Thanks to our devotion to education and certification, Australia’s construction industry remains one of the most accomplished on the planet. Since the introduction of competency based training [CBT] in the late 1980’s, construction has rocketed ahead in skill, experience, efficiency and most importantly – safety.

This just means that in Australia, any hazardous construction role or task requires training and licensing. These licenses, also known as tickets, are issued to individuals after a federal level of training and assessment has been achieved. This ensures a nationwide standardisation of skills. The idea is that after successfully completing training and assessment in a given field, a license holder should be able to do that job anywhere in the country.
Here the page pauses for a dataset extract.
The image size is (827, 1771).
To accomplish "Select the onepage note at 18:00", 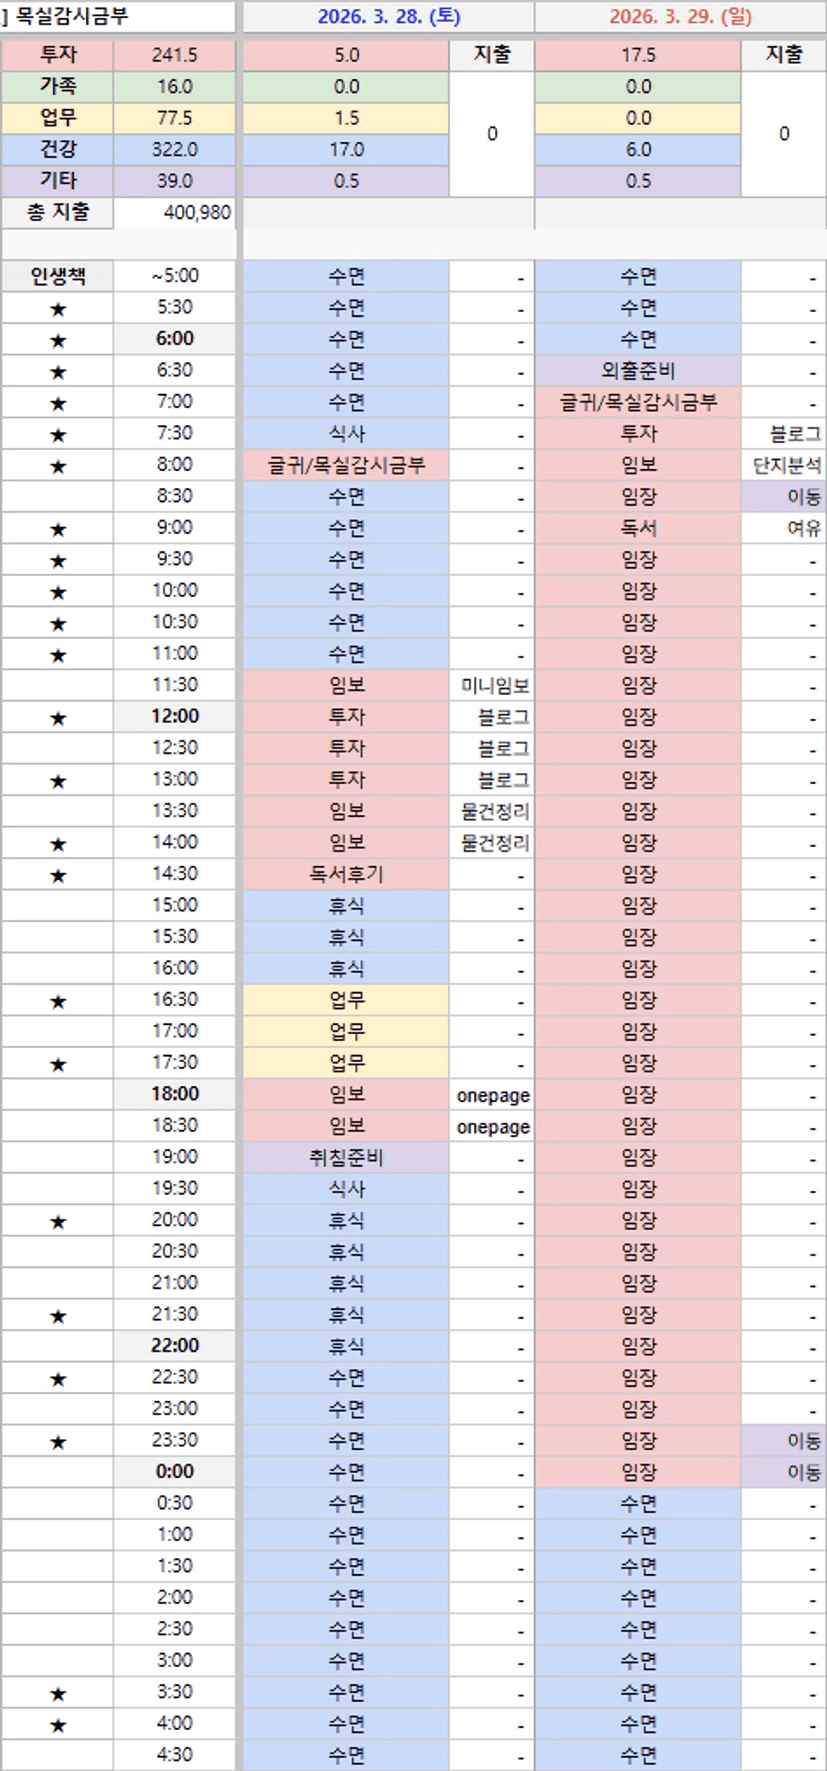I will (x=493, y=1095).
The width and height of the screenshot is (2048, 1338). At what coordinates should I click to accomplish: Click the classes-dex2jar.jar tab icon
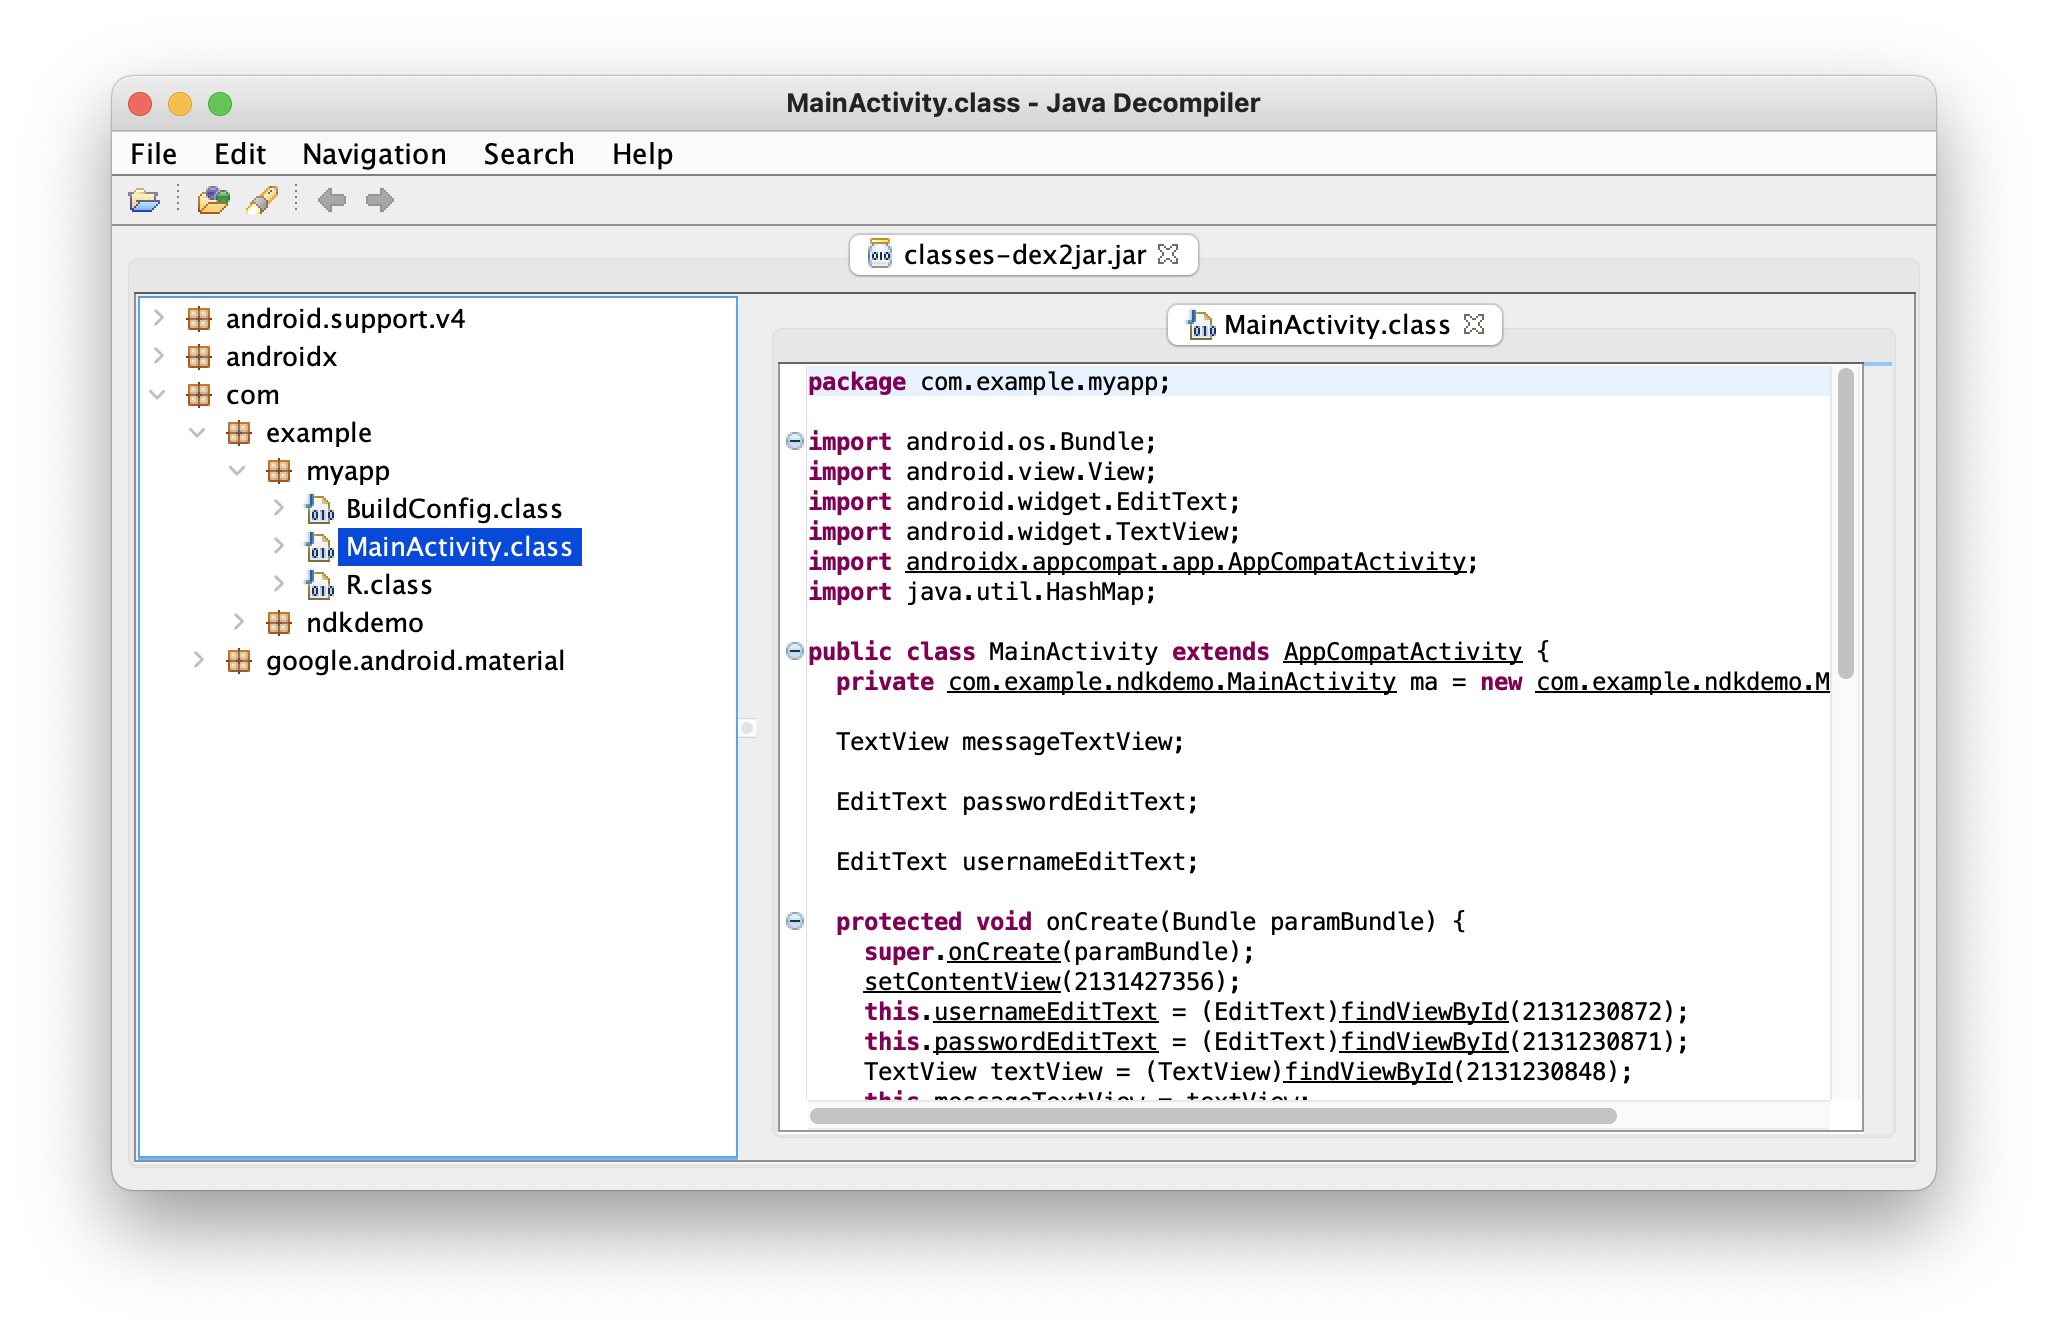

A federal calibre of training remains one of the cornerstones of our industry. It manages employer expectations, costs and most critically – safety.

The White Card

The entry level ticket to work on a construction site in Australia is the General Safety Induction Card, also known as the White Card due to its colour. Issued after a one day course, the white card training package introduces future construction workers to the industry. Covering safety, specialised safety gear called PPE, site expectations and general working conditions – the white card course costs about $200, runs for six hours and has an examination at the end. It can be completed online but attending a physical training session will give more employment options.

Time: 1 day
Cost: $200
Prerequisites: None

Traffic Control

This ticket means you can work as part of a traffic management team, controlling the flow of traffic on gazetted roads and around job sites. The role involves traffic diversions around earthworks and excavation, cranes and lifting, fabrication and other construction specific tasks. It includes designing and implementing Traffic Management Plans [TMP’s] to reduce the hazards of vehicle and foot traffic around construction practices.

Time: 1 day
Cost: $210
Prerequisites: None

Hoist Operator

Large multi-storey construction sites like skyscrapers often utilise hoists. These are no-frills elevators that quickly move workers, small machinery and equipment to different levels of construction. These hoists require skilled operators to control them. A hoist operator will spend many hours in their elevator, answering radio calls requesting them at various floors to help keep the job moving forward. The HO ticket falls under the High Risk Work license umbrella, meaning that there is extra risk involved in the job. It has a special card bearing the NSW government logo that must be carried at all times.

Time: 2 days
Cost: $800
Prerequisites: White Card

Forklift Operator

Another High Risk Work [HRW] license is the forklift ticket. Coded LF, this qualification allows the operator to drive various types of forklift machine. Forklifts are used to transport goods and equipment across construction sites. Forklift licenses permit operators to drive forklifts of any capacity. Like the HO ticket, LF licenses require an HRW license.

Time: 2 days
Cost: $450
Prerequisites: None

Truck License

Some construction sites are so big they needs trucks just to get across site. Other sites need trucks to go and get supplies. Either way, a truck license is an extremely valuable qualification to hold. Licenses are categorised by Gross Vehicle Mass [GVM] in the following ways:

  • Trucks from 0t to 4.5t GVM – car license only required
  • Trucks and buses from 4.5t GVM to 8t GVM; buses with 11+ passengers – Light Rigid license
  • Trucks and buses from 8t GVM+ with single rear axle; trailers less than 9t GVM – Medium Rigid license
  • Trucks and buses from 8t GVM+ with dual or tri rear axle; trailers less than 9t GVM – Heavy Rigid license
  • Articulated vehicles with dual or tri rear axle; trailers more than 9t GVM – Heavy Combination license
  • Articulated vehicles with dual or tri rear axle; multiple trailers more than 9t GVM – Multi Combination license

Ascending the truck license ladder occurs in stages. For example, in addition to passing the tests, the requirement for an HC license [semi trailer] is to hold an MR or an HR license for at least one year. The requirement for holding an MR license is to hold a car license for at least one year and a HR license is to hold a car license for two years. Therefore the fastest you can obtain an HC license is two full years. This is because driving a heavy vehicle brings extra hazards that driving cars do not.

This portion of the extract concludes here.